OpenZeppelin SDK Upgrades Pattern

This article describes the "unstructured storage" proxy pattern, the fundamental building block of the OpenZeppelin SDK’s upgrades.

For a more in depth read, please see our proxy-patterns blog post, which discusses the need for proxies, goes into more technical detail on the subject, elaborates on other possible proxy patterns that were considered for the OpenZeppelin SDK, and more.

Why upgrade a contract?

By design, smart contracts are immutable. On the other hand, software quality heavily depends on the ability to upgrade and patch source code in order to produce iterative releases. Even though blockchain based software profits significantly from the technology’s immutability, still a certain degree of mutability is needed for bug fixing and potential product improvements. The OpenZeppelin SDK solves this apparent contradiction by providing an easy to use, simple, robust, and opt-in upgrade mechanism for smart contracts that can be controlled by any type of governance, be it a multi-sig wallet, a simple address or a complex DAO.

Upgrading via the proxy pattern

The basic idea is using a proxy for upgrades. The first contract is a simple wrapper or "proxy" which users interact with directly and is in charge of forwarding transactions to and from the second contract, which contains the logic. The key concept to understand is that the logic contract can be replaced while the proxy, or the access point is never changed.
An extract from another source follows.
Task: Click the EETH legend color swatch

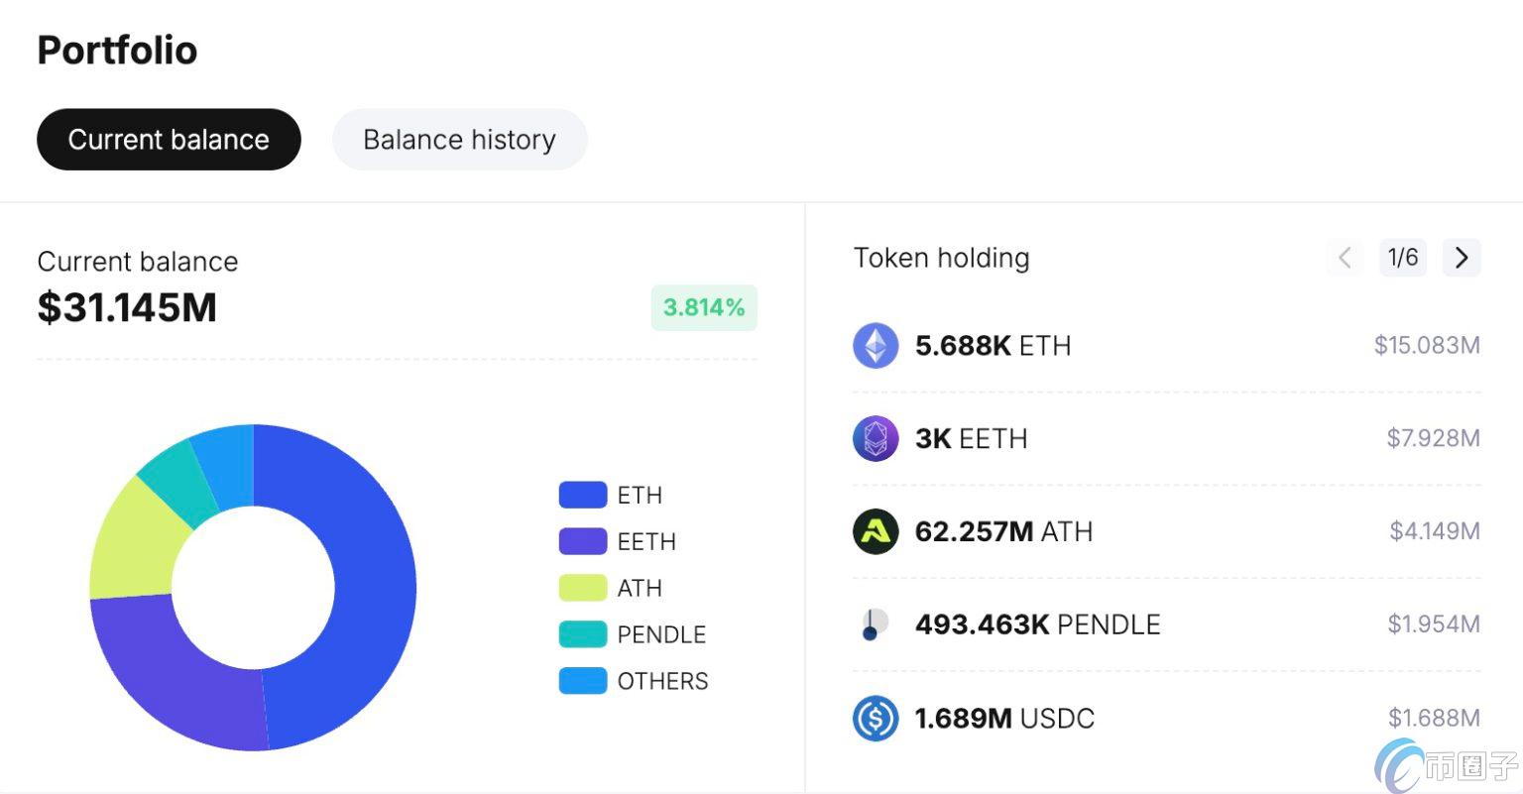Action: click(583, 541)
Both contracts are still immutable in the sense that their code cannot be changed, but the logic contract can simply be swapped by another contract. The wrapper can thus point to a different logic implementation and in doing so, the software is "upgraded".
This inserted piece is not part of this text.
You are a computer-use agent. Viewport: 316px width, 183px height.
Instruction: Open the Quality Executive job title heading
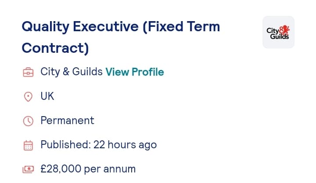[121, 37]
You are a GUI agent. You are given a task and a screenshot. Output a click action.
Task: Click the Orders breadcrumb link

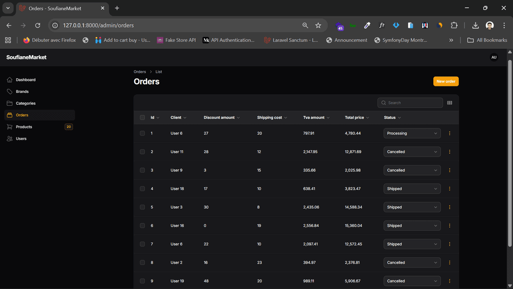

User ---- tx ---> Proxy ----------> Implementation_v0
                     |
                      ------------> Implementation_v1
                     |
                      ------------> Implementation_v2

Proxy forwarding

The most immediate problem that proxies need to solve is how the proxy exposes the entire interface of the logic contract without requiring a one to one mapping of the entire logic contract’s interface. That would be difficult to maintain, prone to errors, and would make the interface itself not upgradeable. Hence, a dynamic forwarding mechanism is required. The basics of such a mechanism are presented in the code below:

assembly {
  let ptr := mload(0x40)

  // (1) copy incoming call data
  calldatacopy(ptr, 0, calldatasize)

  // (2) forward call to logic contract
  let result := delegatecall(gas, _impl, ptr, calldatasize, 0, 0)
  let size := returndatasize

  // (3) retrieve return data
  returndatacopy(ptr, 0, size)

  // (4) forward return data back to caller
  switch result
  case 0 { revert(ptr, size) }
  default { return(ptr, size) }
}

This code can be put in the fallback function of a proxy, and will forward any call to any function with any set of parameters to the logic contract without it needing to know anything in particular of the logic contract’s interface. In essence, (1) the calldata is copied to memory, (2) the call is forwarded to the logic contract, (3) the return data from the call to the logic contract is retrieved, and (4) the returned data is forwarded back to the caller. The technique needs to be implemented using Yul because Solidity’s delegatecall returns a boolean instead of the callee’s return data.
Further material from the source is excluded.